This ancient festival marks the midpoint of winter, halfway between the shortest day and the spring equinox.

Outline script for assembly leader

When did people take down their Christmas decorations? In many shops they had disappeared by Boxing Day when the sales started. Most families take them down on the 12th day of Christmas but, in olden times, Christmas lasted 40 days until February 2, which was called Candlemas.

People believed this day predicted the weather for the rest of the winter.

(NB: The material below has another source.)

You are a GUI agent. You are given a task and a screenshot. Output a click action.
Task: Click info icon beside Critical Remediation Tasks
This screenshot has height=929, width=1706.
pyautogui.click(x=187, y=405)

On Candlemas, they said, badgers wake from their winter sleep and look out of their sets (or burrows). If it is snowy, the badger decides winter is over and ends his hibernation. If the sun is shining, he knows there is more bad weather to come and goes back to sleep. In America the same story is told about the ground hog or woodchuck.

It is called Candlemas because on this day all the candles to be used in church during the coming year were brought into church and blessed.

In pre-Christian times, it was known as the “Feast of Lights” and celebrated the increasing strength of the life-giving sun as winter gave way to spring.

For Christians, the day also recalls the Presentation of Jesus Christ in the Temple. Forty days after the birth of a Jewish boy, it was the custom to take him to the Temple in Jerusalem to be presented to God by his thankful parents. When, Mary and Joseph took Jesus to the Temple, they met an old man called Simeon. On seeing the baby Jesus, Simeon said he would be “a light to lighten the Gentiles (non-Jews) and the glory of the people of Israel”.

This is why Christians sometimes say Jesus is “the light of the world” and another reason for lighting candles on this day.

Follow-up The account of the Presentation of Christ in the Temple can be found in Luke’s Gospel, chapter 2.

Discuss when and why we light candles today on both happy and sad occasions.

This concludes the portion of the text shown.